CVE-2023-5717: 
Linux Kernel vulnerability analysis and mitigation

A heap out-of-bounds write vulnerability (CVE-2023-5717) was discovered in the Linux kernel's Linux Kernel Performance Events (perf) component. The vulnerability was reported by Budimir Markovic and disclosed on October 25, 2023. The issue affects Linux kernel versions from 3.2.95 up to 6.6-rc7. The vulnerability occurs when perf_read_group() is called while an event's sibling_list is smaller than its child's sibling_list, allowing it to increment or write to memory locations outside of the allocated buffer (NVD, Ubuntu).
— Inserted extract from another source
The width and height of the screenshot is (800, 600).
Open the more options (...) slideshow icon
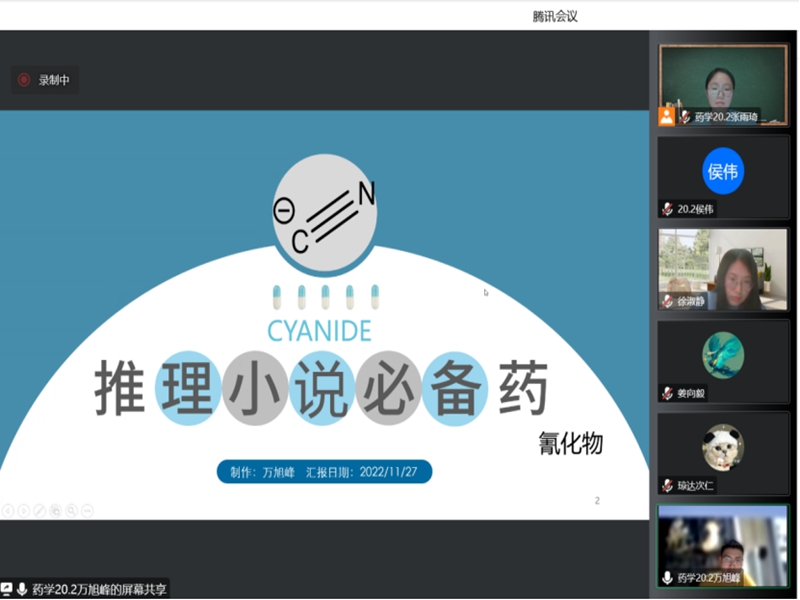point(87,510)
The vulnerability stems from a group consistency issue that is non-atomic between parent (filedesc) and children (inherited) events. The problem became apparent after commit fa8c269353d5 which inverted perf_read_group() loops, changing the order of child_list and sibling_list traversal. The flaw allows for PERF_FORMAT_GROUP read() to attempt summing non-matching counter groups, resulting in potential out-of-bounds write operations. The issue has been assigned a CVSS v3.1 base score of 7.8 (High), with the vector string CVSS:3.1/AV:L/AC:L/PR:L/UI:N/S:U/C:H/I:H/A:H (Kernel Patch).
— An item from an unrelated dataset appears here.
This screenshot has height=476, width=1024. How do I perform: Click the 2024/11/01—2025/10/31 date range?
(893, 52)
The vulnerability can be exploited to achieve local privilege escalation. However, on systems with default configurations like Ubuntu, where SECURITY_PERF_EVENTS_RESTRICT is enabled and kernel.perf_event_paranoid >= 2, unprivileged users are prevented from using perf by default, limiting the exploitation potential (Ubuntu).

The vulnerability has been fixed in Linux kernel commit 32671e3799ca2e4590773fd0e63aaa4229e50c06. The fix adds group_generation to distinguish cases where a parent group removes and adds an event, preventing the mis-matched inherited group reads. Various distributions have released patches, including Ubuntu, Debian, and Red Hat. Systems should be updated to versions containing the fix. Additionally, maintaining restrictive perf_event_paranoid settings provides protection against exploitation (Kernel Patch).